18 Mart 1933 tarihinde Marsilya’daki toplantıda XII. Kadın Kongresinin İstanbul’da yapılması teklifi uluslararası Alliance Kadın Cemiyeti tarafından kabul edilmiştir. Bunun üzerine XII. Uluslararası Kadın Kongresinin toplanması hazırlıklarına başlayan Türk Devleti toplantı yeri olarak, Yıldız Sarayını seçtiğini Türk Kadın Birliğine bildirdi[Kaplan,1998:151].

18 Nisan 1935’te Atatürk’ün emriyle İstanbul’da dünyanın dört bir yanından gelen ve aralarında Madame Eve Curie’nin bulunduğu ünlü kadınların toplandığı ilk “Kadınlar Kongresi” toplandı[Perin,1981:123].

Daha kongrenin açılışında yaptığı konuşmada Latife Bekir Hanım; Türk kadının kurtuluşunun, erdeminin Mustafa Kemal’e ait olduğunu vurgula-mıştır[Caporal,1982:695].

Atatürk ise, kongreye gönderdiği telgrafta şöyle diyordu: “Kadına siyasal ve sosyal haklarının tanınmasının insanlığın itibarı ve mutluluğu için son derece gerekli olduğu görüşündeyim” diyordu[Tuncer,1989:170].

Kongre sırasında İngiltere temsilcisi Mille Meilans: “Kadın satılıp alınabilen bir mal gibi düşünülmemelidir. Fuhuşa karşı veya bir sınıf kadınlara karşı alınmış özel tedbirler kalkmalıdır. Kadın ve erkeğe karşı eşit muamele yapılmalıdır. Cinsi karışıklığa son verilmelidir.” diyordu.

Bu kongreyi Tepe başı Şehir Tiyatrosundaki toplantı izlemiş, bu toplantıya büyük bir kalabalık katılmıştır. Kadının bir yurttaş sınıfı sıfatı ile, görev ve hakları üzerinde konuşulmuş, kadının cemiyet içindeki görevi ve durumu tahlil edilmiştir. 22-23 Nisan tarihindeki toplantıların arkasından, 24 Nisan 1935’te Arsı Ulusal Kadın Kongresi: Kadınların oy hakkı, Medeni Eşitlik, Ulusal Birlik gibi çeşitli kararlar almıştır.
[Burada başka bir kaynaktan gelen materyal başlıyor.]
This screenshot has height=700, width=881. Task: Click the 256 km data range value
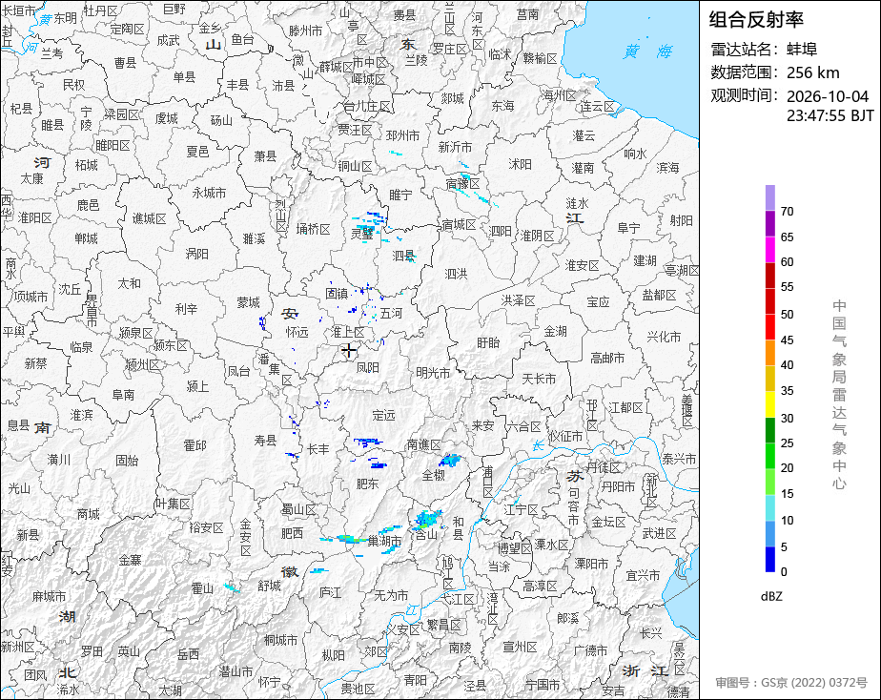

Bu kararlar; Esaret, çocuk ve kadınlarla beyaz ırk ticaretine son vermek, birden fazla kadın almak usulüne karşı çıkmıştır.Bu kongrenin Türkiye’de yapılmasının önemli bir noktası, Müslüman bir ülke olarak, diğer ülkeler üzerinde yaratacağı olumlu etkinin doğuracağı sonuçlardı[Kaplan,1998:157].

-Türk Kadın Birliğinin Kapatılması:

C.H.P. kadın erkek ayrımı, yapmayan siyasal bir örgüt niteliğini kazanmıştı.Türk Kadın Birliği’nin kadının siyasal haklarını kazanmasıyla amaçlarına ulaştığı ileri sürülmüştü. Bu nedenle 10 Mayıs 1935’te yapılan kongrede Türk Kadın Birliği’nin kapatılma kararı alındı[Turan,1995:248].
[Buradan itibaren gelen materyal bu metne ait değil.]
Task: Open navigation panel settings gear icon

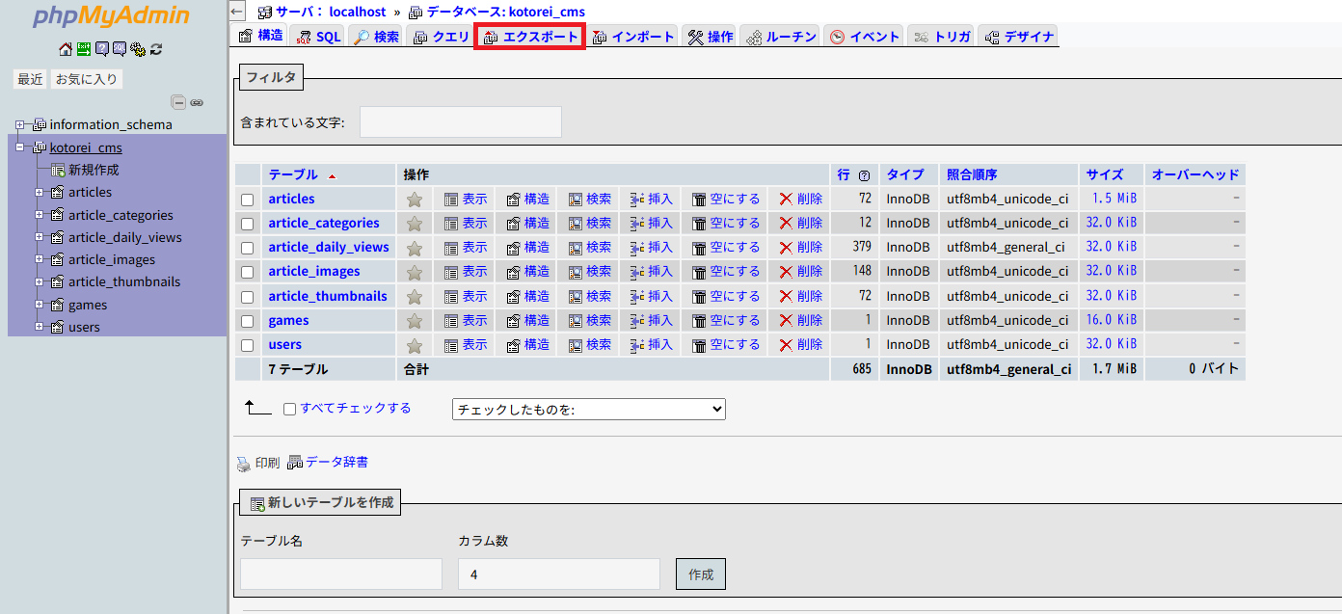Action: (x=138, y=49)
Dernek kazanılmış hakların savunulması ve güçlendirilmesi fakat aynı zamanda kadının kültürel gelişimi ve yaşam koşularının iyileştirilmesi amacıyla 1949’da yeniden kuruldu[Caporal,1982:654].(Özellikle çarşaf giyilmesine karşı çıktılar.)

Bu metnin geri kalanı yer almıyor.